Por Decreto do Presidente da República de 13/01/2026, publicado no Diário Oficial de 14/01/2026, foi fixada para os dias 22 e 23 de MARÇO de 2026 a data do referendo nos termos do art. 138 da Constituição, para a alteração de alguns artigos da Constituição (denominada “Reforma da Justiça”).
Os eleitores residentes em Itália que por motivos de trabalho, estudo ou tratamentos médicos, encontram-se temporariamente no exterior por um período de, pelo menos, três meses, no qual recai a data de realização das próximas consultas referendárias nos termos do art. 138.º da Constituição (22 e 23 de Março de 2026), bem como os familiares que com eles coabitem, poderão exercer o direito de voto por correspondência, nos termos do art. 4.º-bis, n.º 1, da Lei n.º 459, de 27 de Dezembro de 2001.
Para receber o pacote eleitoral (que contém o boletim de voto) no endereço de residência temporária no estrangeiro, os eleitores acima mencionados deverão enviar DIRECTAMENTE ao seu município de inscrição dos cadernos eleitorais, uma opção específica até quarta-feira, 18 de Fevereiro de 2026.
A opção (que pode ser exercida através do formulário anexo ou em papel simples) deve ser enviada ao município de inscrição dos cadernos eleitorais por correio, correio eletrónico simples ou correio eletrónico certificado.
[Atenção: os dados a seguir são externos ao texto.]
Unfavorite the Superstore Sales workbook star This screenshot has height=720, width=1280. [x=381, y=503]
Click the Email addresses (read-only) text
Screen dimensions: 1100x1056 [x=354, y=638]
Em alternativa, pode ser entregue pessoalmente, inclusive por uma pessoa devidamente indicada pelo interessado.
A opção, obrigatoriamente acompanhada de cópia de documento de identificação válido do eleitor deve, em todo caso, indicar o endereço postal no exterior completo para o qual deverá ser enviado o pacote eleitoral, bem como a indicação do Posto Consular territorialmente competente. Deve ainda conter uma declaração que ateste o cumprimento dos requisitos para admissão ao voto por correspondência, ou seja, encontrar-se temporariamente no exterior por um período de pelo menos três meses por motivos de trabalho, estudo ou tratamento médico (no qual recai a data de realização da consulta) num país estrangeiro onde não se é residente para efeitos de registo civil, ou ser familiar coabitante de cidadão que se encontre nas condições acima referidas. Este procedimento aplica-se igualmente aos cidadãos italianos inscritos no AIRE que se encontrem temporariamente a residir numa CIRCUNSCRIÇÃO CONSULAR diferente daquela da sua residência permanente.
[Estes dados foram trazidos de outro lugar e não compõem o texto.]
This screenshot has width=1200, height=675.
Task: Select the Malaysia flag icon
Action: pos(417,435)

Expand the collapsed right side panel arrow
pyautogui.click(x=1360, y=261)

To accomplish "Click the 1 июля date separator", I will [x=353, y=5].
A opção deve ser apresentada nos termos dos artigos 46 e 47 do Decreto do Presidente da República n.º 445, de 28 de Dezembro de 2000, (Texto Único das disposições legislativas e regulamentares em matéria de documentação administrativa), declarando ter conhecimento das consequências penais em caso de declarações falsas (art. 76 do referido DPR 445/2000).
É possível revogar a opção apresentada segundo as modalidades acima indicadas dentro do mesmo prazo (18 de Fevereiro de 2026). Recorda-se, por fim, que a opção é válida exclusivamente para a consulta eleitoral a que se refere.